Data analysis and technical plotting software

PSI-Plot is a scientific and engineering data analysis and technical plotting software developed by Poly Software International, Inc. The software can read multiple formats and perform mathematical transforms and statistical analyses. PSI-Plot is maintained on Microsoft Windows operating systems, and the current version is 9.5 for Windows 98 to Windows 7.

== History ==
PSI-Plot was developed by Poly Software International, Inc. in September 1992, under the name TechPlot for MS-DOS. The name was later changed to PS-Plot, and changed again to the current PSI-Plot. PSI-Plot later migrated from MS-DOS to the Microsoft Windows operating system. Currently, PSI-Plot is used by more than 75,000 scientists and engineers worldwide.

== Capabilities ==
PSI-Plot features an Excel-style spreadsheet where users can manage and analyze their data, perform various numerical calculations, solve their equations, and visualize their data in 2D and 3D graphics. Users can also import their data from various formats including Microsoft Excel, ASCII, CSV, Microsoft Access, and dBase.

PSI-Plot also includes an eighteen-lesson tutorial for new users to introduce them to the basics of PSI-Plot.

=== Data Analysis ===
PSI-Plot has implemented a broad ranges of commonly used data analysis methods, which include data interpolation, three different methods (Levenberg-Marquardt, Powell, and Simplex) for non-linear curve fitting, over one hundred built-in fitting models, multiple linear fitting, stepwise multiple liner fitting, generalized linear models (GMLs), dose-response analysis, digital signal processing (DSP), matrix manipulation and eigen-problems, ordinary differential equations (ODE) solvers, algebraic equation solvers, difference equation solvers, and other methods.

=== 2D and 3D Plots ===
PSI-Plot provides various 2D and 3D plot types and allows users to customize the graphics in great detail for visual presentations and for submission to research journals for publication.
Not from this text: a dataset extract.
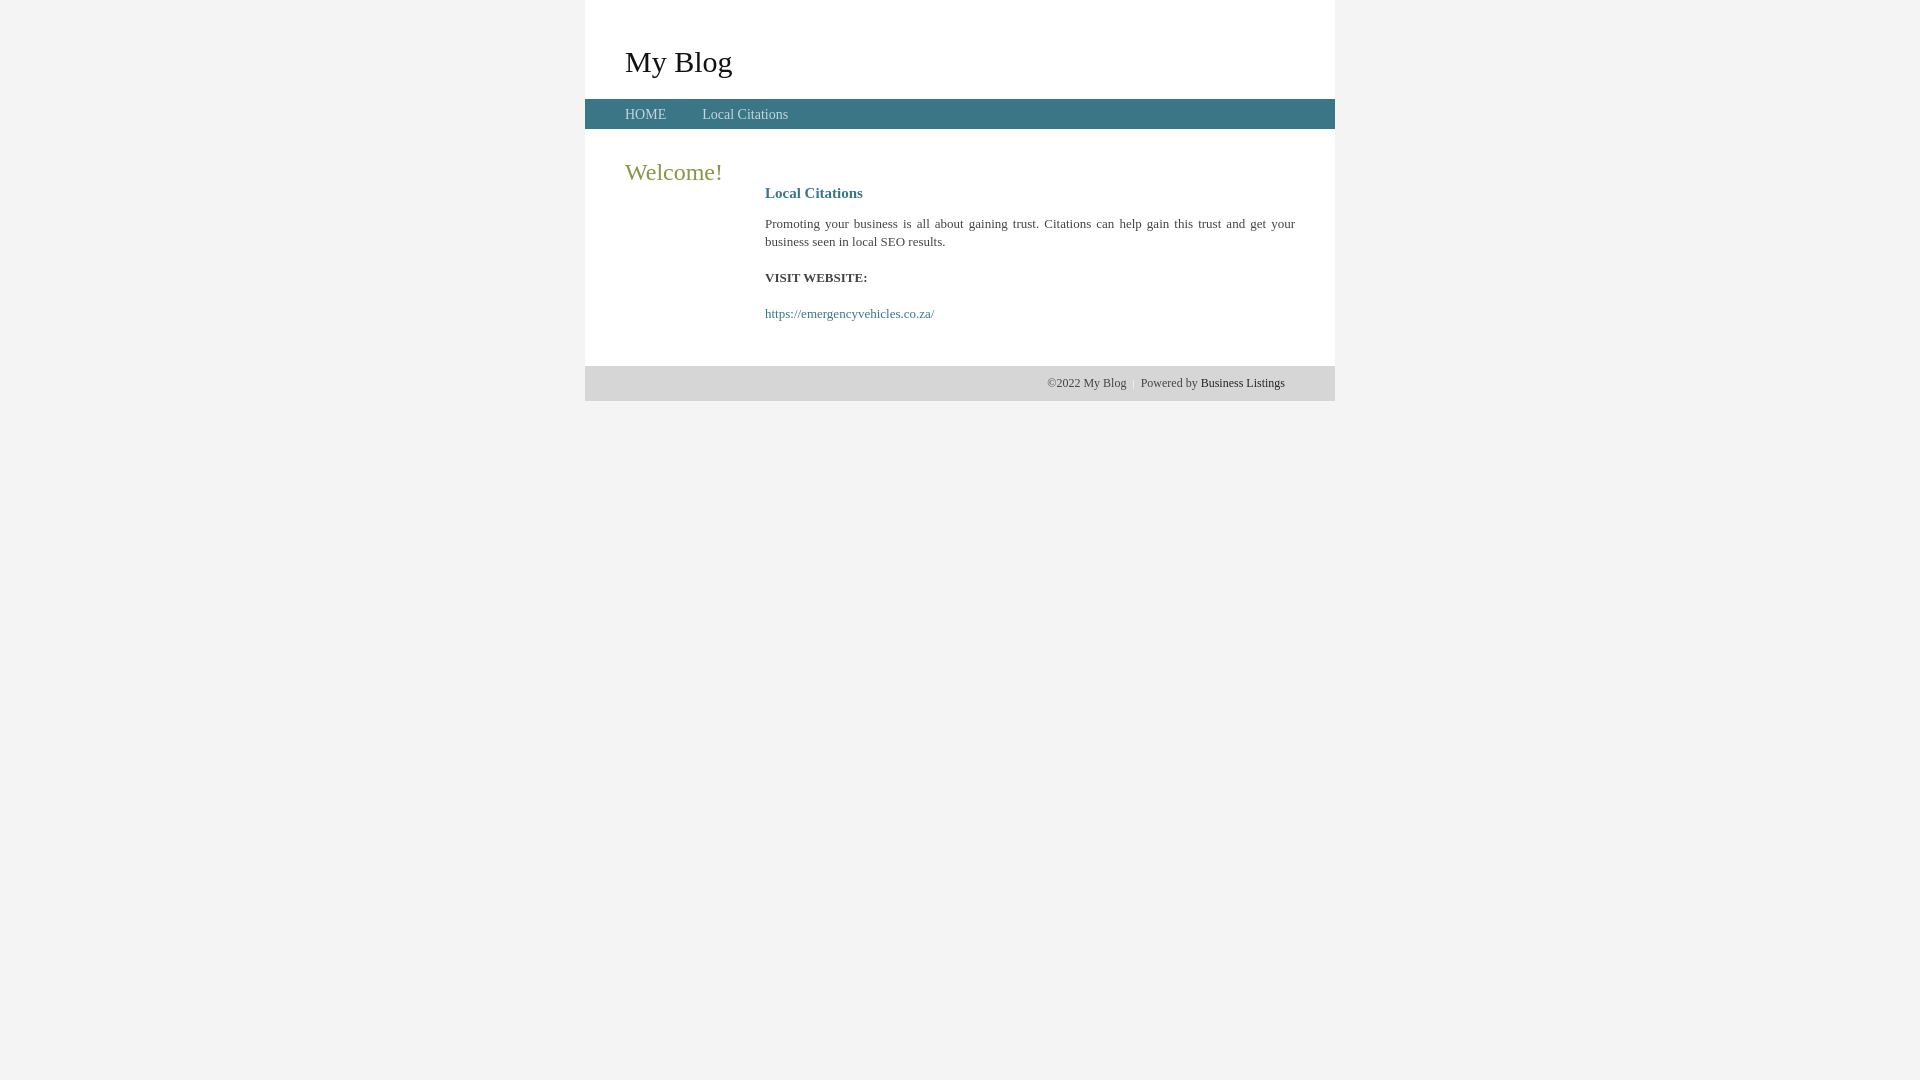 This screenshot has width=1920, height=1080. What do you see at coordinates (850, 314) in the screenshot?
I see `https://emergencyvehicles.co.za/` at bounding box center [850, 314].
Users have full control of plot and label attributes, including background color, color gradients, size, and thickness. PSI-Plot supports 2D and 3D Cartesian coordinate systems as well as special coordinate systems such as polar, Smith, ternary (triangle), Nichols, cylindrical, and spherical systems.

== Comparison with ProStat ==
ProStat is the sister software to PSI-Plot. The differences between the two software are generally in extent or depth of a tool class rather than presence or absence. ANOVA in PSI-Plot becomes ANOVA, ANCOVA and MANOVA in ProStat, while the range of plot types in ProStat is extended in PSI-Plot by the addition of options such as Pareto charts, Smith curves, ternary, vector, and column plots. FFT is available in both, but extended differently according to the emphases of the different target users.